I have done a few blog posts with interactive doodads like this. It takes a lot (like really a _lot_) more time to do, but I think it's the right way to go. There is so much noise on the internet caused by people casting their 2 cents into the void.
Interactive thingywotsits may slow down individuals making posts, but there are a lot of individuals out there.
Not being a frontend dev, I have no idea how to even start making something like that.
Are there some frameworks that make interactive simulations like that easier to make, or do you just do it the hard way?
p5.js is a great medium. I did a short series in this style - you can inspect it to see full source (non minified / obfuscated) with some comments here and there.
https://jason.today/falling-sand
This is an amazing series. Love the style and incremental examples.
The "hard" way is often the simple way with these sort of things. What makes it easier is while building out your code, you make little pieces of UI to visualize what you're doing. Think of them like unit tests or test driven development. Then you can take those, clean them up a little and publish them.

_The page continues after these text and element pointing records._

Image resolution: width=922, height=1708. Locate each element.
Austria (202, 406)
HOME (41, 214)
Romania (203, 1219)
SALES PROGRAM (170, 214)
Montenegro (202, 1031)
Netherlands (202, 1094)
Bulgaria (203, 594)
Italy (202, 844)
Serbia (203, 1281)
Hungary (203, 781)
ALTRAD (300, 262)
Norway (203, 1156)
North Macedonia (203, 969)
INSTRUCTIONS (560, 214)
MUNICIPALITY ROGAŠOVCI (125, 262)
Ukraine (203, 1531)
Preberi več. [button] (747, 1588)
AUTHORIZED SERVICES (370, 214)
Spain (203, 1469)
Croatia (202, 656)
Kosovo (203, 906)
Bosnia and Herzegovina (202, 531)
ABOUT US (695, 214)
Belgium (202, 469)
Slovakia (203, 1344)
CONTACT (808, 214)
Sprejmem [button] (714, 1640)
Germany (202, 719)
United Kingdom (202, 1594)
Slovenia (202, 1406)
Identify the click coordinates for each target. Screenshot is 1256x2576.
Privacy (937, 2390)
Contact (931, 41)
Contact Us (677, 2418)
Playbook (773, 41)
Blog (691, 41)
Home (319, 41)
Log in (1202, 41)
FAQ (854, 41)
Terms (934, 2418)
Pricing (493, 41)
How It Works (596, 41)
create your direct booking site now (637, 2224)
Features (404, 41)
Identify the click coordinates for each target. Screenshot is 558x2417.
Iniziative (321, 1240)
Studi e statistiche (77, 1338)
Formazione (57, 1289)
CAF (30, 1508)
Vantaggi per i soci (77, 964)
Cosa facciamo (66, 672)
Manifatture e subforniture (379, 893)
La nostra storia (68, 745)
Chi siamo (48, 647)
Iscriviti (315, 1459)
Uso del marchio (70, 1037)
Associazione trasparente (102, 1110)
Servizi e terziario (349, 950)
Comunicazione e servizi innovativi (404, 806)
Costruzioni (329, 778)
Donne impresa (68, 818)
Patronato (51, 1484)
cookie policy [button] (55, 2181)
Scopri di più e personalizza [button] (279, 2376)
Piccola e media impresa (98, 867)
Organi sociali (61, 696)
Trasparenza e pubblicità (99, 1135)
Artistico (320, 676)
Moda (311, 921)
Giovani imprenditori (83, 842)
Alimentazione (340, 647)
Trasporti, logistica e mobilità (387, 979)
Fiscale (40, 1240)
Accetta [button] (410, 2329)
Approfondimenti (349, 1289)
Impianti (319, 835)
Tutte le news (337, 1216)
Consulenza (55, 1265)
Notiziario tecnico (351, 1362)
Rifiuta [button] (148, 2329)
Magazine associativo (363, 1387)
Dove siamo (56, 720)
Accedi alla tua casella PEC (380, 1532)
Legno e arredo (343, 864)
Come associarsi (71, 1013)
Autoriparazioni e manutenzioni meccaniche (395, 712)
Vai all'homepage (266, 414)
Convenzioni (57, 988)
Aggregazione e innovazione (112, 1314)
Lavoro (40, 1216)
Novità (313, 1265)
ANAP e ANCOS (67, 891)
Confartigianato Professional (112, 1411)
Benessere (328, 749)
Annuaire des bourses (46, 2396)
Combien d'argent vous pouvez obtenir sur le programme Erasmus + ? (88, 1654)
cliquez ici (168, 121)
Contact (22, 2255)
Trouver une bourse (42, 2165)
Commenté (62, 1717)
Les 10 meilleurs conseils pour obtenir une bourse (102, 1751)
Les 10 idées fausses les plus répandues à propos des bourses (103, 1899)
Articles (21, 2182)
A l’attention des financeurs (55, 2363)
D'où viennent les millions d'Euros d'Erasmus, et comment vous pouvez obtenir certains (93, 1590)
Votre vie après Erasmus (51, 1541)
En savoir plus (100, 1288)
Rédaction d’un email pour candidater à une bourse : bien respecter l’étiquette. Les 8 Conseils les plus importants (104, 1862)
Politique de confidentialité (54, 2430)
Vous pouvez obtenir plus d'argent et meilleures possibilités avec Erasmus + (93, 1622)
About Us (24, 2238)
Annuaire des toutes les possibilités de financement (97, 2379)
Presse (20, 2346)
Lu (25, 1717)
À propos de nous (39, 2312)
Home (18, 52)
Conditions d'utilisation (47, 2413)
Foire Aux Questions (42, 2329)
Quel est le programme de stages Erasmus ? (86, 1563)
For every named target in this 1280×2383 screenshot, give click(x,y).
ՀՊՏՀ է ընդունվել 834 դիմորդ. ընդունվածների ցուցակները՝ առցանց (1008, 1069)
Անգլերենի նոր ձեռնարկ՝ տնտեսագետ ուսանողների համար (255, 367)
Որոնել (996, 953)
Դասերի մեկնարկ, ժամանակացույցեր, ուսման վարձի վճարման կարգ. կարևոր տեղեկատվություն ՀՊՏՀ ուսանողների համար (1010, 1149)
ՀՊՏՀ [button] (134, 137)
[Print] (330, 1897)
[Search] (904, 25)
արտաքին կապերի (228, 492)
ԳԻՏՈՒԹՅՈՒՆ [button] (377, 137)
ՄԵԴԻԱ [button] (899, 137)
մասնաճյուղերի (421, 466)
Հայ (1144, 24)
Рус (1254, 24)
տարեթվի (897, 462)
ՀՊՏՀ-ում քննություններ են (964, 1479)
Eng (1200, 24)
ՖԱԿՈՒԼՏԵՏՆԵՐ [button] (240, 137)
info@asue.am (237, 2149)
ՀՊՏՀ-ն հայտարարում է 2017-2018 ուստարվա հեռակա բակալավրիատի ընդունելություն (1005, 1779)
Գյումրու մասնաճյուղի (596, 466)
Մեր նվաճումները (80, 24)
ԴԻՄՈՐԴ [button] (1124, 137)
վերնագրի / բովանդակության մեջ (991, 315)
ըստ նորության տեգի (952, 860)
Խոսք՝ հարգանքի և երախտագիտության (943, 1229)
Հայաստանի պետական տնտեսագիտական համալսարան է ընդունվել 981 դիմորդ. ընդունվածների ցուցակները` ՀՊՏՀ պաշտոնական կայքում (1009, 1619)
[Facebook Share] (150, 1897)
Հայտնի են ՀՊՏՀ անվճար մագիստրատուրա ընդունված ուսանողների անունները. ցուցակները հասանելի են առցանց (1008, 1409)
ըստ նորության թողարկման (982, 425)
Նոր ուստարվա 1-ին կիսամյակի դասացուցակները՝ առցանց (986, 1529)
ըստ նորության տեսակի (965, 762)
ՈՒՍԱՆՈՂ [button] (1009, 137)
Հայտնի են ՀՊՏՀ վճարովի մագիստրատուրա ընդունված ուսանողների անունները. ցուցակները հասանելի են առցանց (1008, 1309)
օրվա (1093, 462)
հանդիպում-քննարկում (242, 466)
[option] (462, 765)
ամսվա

I do agree about embedding. I thought about embedding each version but was worried about having too many workers all going at once. I'll update the article to include the final version embedded at the end. Thanks for the feedback.
That blog is amazing. Each example is so polished. I love it.
edit: I tried adding an embedded version but the required headers didn't play well with other embeds. The older versions are all still stuck in codesandboxes.
An intersection observer can be used to turn the non visible parts off when out of view. https://developer.mozilla.org/en-US/docs/Web/API/Intersectio...
wow, that fluid sim is astounding
"Skip to the end to play around with the final app."